RMC

Libye : Le triomphalisme français est déplacé !

-

- - -

Lundi, la dictature libyenne est tombée avec la prise de Tripoli. Même si Nicolas Sarkozy a été en pointe pour apporter une aide militaire aux insurgés, aujourd’hui, le triomphalisme français semble déplacé.

Depuis hier, on assiste à une montée d’autocongratulation cocardière qui est au moins hors de proportion. Il est sûr que Nicolas Sarkozy a eu un rôle décisif en convainquant les occidentaux qu’une intervention aérienne était nécessaire. Sans cela, Kadhafi aurait écrasé l’insurrection et massacré son peuple sans état d’âme. Pour autant, ce qui est agaçant dans ce concert de clairons, c’est qu’il occulte la réalité militaire, qui est que l’action essentielle a été menée sous commandement américain, et qu’il escamote une réalité politique : celle de nos relations avec la dictature libyenne qui n’ont pas toujours été glorieuses…

La France a-t-elle trop longtemps fermé les yeux sur les folies de Kadhafi?

Evidemment. Alors, personne ne dit qu’il fallait persévérer dans l’erreur. Mais on devrait avoir la décence de laisser leur victoire aux insurgés et considérer que l’envoi de nos avions ne suffit pas à effacer des décennies de ventes d’armes à Tripoli – d’ailleurs les avions de Kadhafi sont eux aussi des avions français et on s’en vante moins… Tout cela est bien antérieur à l’ère Sarkozy mais son arrivée à l’Elysée n’y a pas mis fin.

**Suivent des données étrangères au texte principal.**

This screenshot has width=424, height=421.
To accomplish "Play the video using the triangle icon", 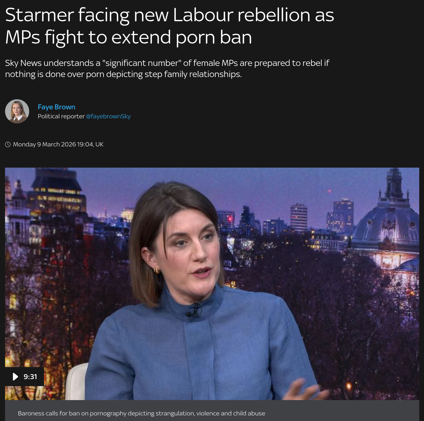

Au contraire, tout le monde se rappelle le défilé ubuesque de 2007, quand Kadhafi a planté sa tente en plein Paris et qu’on l’a accueilli en héros. Il venait de libérer les infirmières bulgares et il promettait des contrats par centaines, mais c’était le même Kadhafi qu’on dénonce aujourd’hui comme un fou sanguinaire – et qui en est un…

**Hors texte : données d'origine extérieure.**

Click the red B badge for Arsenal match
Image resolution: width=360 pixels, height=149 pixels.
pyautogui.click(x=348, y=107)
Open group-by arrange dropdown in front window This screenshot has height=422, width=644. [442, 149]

Quelle est l'explication du retournement français ?

C’est évidemment là que la réponse est cruelle. D’abord, le grand loupé du printemps arabe. Nicolas Sarkozy a raté les premiers trains en Tunisie puis en Egypte. Il n’a pas voulu rater le 3ème – c’est Kadhafi pour faire oublier Ben Ali… Ensuite, les fameux contrats promis par Kadhafi – sur le nucléaire, le pétrole, les armes – ne sont jamais venus. Si bien que sa chute ne nuit pas à nos intérêts économiques. Peut-être même qu’elle les favorise. On peut parier que l’Elysée saura rappeler au nouveau régime libyen ce qu’il doit à la France. C’est assez cynique mais c’est ainsi. Il ne faut pas faire semblant de l’ignorer. Et encore moins pavoiser.

Il n’empêche que la conclusion, c’est quand-même la chute d’un dictateur. On ne peut que s’en féliciter, non ?

C’est évident. Mais on ne peut pas s’en tenir là. Les démocraties ont des responsabilités vis-à-vis du peuple libyen, pour qu’il ne sombre pas dans le chaos comme en Afghanistan ou en Irak. Et nous sommes en droit d’attendre de nos dirigeants – Sarkozy en tête – la même fermeté avec le président syrien, qui lui aussi fait tirer sur la foule. Et qui, lui aussi, a été invité en grande pompe à Paris. Il a vu défiler nos troupes pour le 14 juillet sur les Champs-Elysées ; mais nous ne sommes pas près de les voir défiler à Damas !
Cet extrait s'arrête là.